*What to work on*
Please repeat each line of the data exactly, with nothing left out.

[Stored items]
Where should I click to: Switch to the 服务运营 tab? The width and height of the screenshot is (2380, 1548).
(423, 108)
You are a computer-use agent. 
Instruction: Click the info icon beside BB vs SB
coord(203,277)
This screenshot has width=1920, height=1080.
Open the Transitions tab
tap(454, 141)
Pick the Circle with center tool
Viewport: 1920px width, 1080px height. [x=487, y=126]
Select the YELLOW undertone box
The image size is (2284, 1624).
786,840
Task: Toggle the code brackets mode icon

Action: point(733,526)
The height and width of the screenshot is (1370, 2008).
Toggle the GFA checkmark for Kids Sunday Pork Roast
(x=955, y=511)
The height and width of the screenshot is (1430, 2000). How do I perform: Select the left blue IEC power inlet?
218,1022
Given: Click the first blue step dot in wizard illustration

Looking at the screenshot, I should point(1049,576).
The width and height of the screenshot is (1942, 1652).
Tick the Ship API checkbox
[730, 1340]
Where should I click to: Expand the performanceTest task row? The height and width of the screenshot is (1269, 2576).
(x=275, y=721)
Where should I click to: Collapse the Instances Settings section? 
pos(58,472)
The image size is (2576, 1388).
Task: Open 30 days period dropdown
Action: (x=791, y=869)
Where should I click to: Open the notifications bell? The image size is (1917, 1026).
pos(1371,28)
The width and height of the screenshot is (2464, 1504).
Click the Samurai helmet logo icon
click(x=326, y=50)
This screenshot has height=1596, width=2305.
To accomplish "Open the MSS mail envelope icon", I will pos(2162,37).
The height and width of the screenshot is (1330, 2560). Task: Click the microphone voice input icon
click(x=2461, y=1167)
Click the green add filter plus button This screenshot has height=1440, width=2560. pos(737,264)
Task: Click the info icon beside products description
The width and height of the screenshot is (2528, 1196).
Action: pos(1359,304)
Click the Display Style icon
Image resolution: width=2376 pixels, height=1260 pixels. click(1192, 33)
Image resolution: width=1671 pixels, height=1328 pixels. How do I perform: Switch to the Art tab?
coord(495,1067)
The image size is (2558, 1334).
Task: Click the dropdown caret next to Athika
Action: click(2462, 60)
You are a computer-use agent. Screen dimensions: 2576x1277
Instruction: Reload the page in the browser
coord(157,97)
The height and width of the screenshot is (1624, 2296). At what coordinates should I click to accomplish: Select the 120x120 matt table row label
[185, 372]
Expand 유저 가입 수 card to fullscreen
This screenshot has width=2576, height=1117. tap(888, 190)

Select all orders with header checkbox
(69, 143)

*Task result*
Where should I click to: Switch to the 服务运营 tab? The width and height of the screenshot is (2380, 1548).
(423, 108)
You are a computer-use agent. 
Instruction: Click the info icon beside BB vs SB
coord(203,277)
This screenshot has width=1920, height=1080.
Open the Transitions tab
tap(454, 141)
Pick the Circle with center tool
Viewport: 1920px width, 1080px height. [x=487, y=126]
Select the YELLOW undertone box
The image size is (2284, 1624).
786,840
Task: Toggle the code brackets mode icon

Action: point(733,526)
The height and width of the screenshot is (1370, 2008).
Toggle the GFA checkmark for Kids Sunday Pork Roast
(x=955, y=511)
The height and width of the screenshot is (1430, 2000). How do I perform: Select the left blue IEC power inlet?
218,1022
Given: Click the first blue step dot in wizard illustration

Looking at the screenshot, I should point(1049,576).
The width and height of the screenshot is (1942, 1652).
Tick the Ship API checkbox
[730, 1340]
Where should I click to: Expand the performanceTest task row? The height and width of the screenshot is (1269, 2576).
(x=275, y=721)
Where should I click to: Collapse the Instances Settings section? 
pos(58,472)
The image size is (2576, 1388).
Task: Open 30 days period dropdown
Action: (x=791, y=869)
Where should I click to: Open the notifications bell? The image size is (1917, 1026).
pos(1371,28)
The width and height of the screenshot is (2464, 1504).
Click the Samurai helmet logo icon
click(x=326, y=50)
This screenshot has height=1596, width=2305.
To accomplish "Open the MSS mail envelope icon", I will pos(2162,37).
The height and width of the screenshot is (1330, 2560). Task: Click the microphone voice input icon
click(x=2461, y=1167)
Click the green add filter plus button This screenshot has height=1440, width=2560. pos(737,264)
Task: Click the info icon beside products description
The width and height of the screenshot is (2528, 1196).
Action: pos(1359,304)
Click the Display Style icon
Image resolution: width=2376 pixels, height=1260 pixels. click(1192, 33)
Image resolution: width=1671 pixels, height=1328 pixels. How do I perform: Switch to the Art tab?
coord(495,1067)
The image size is (2558, 1334).
Task: Click the dropdown caret next to Athika
Action: click(2462, 60)
You are a computer-use agent. Screen dimensions: 2576x1277
Instruction: Reload the page in the browser
coord(157,97)
The height and width of the screenshot is (1624, 2296). At what coordinates should I click to accomplish: Select the 120x120 matt table row label
[185, 372]
Expand 유저 가입 수 card to fullscreen
This screenshot has width=2576, height=1117. tap(888, 190)

Select all orders with header checkbox
(69, 143)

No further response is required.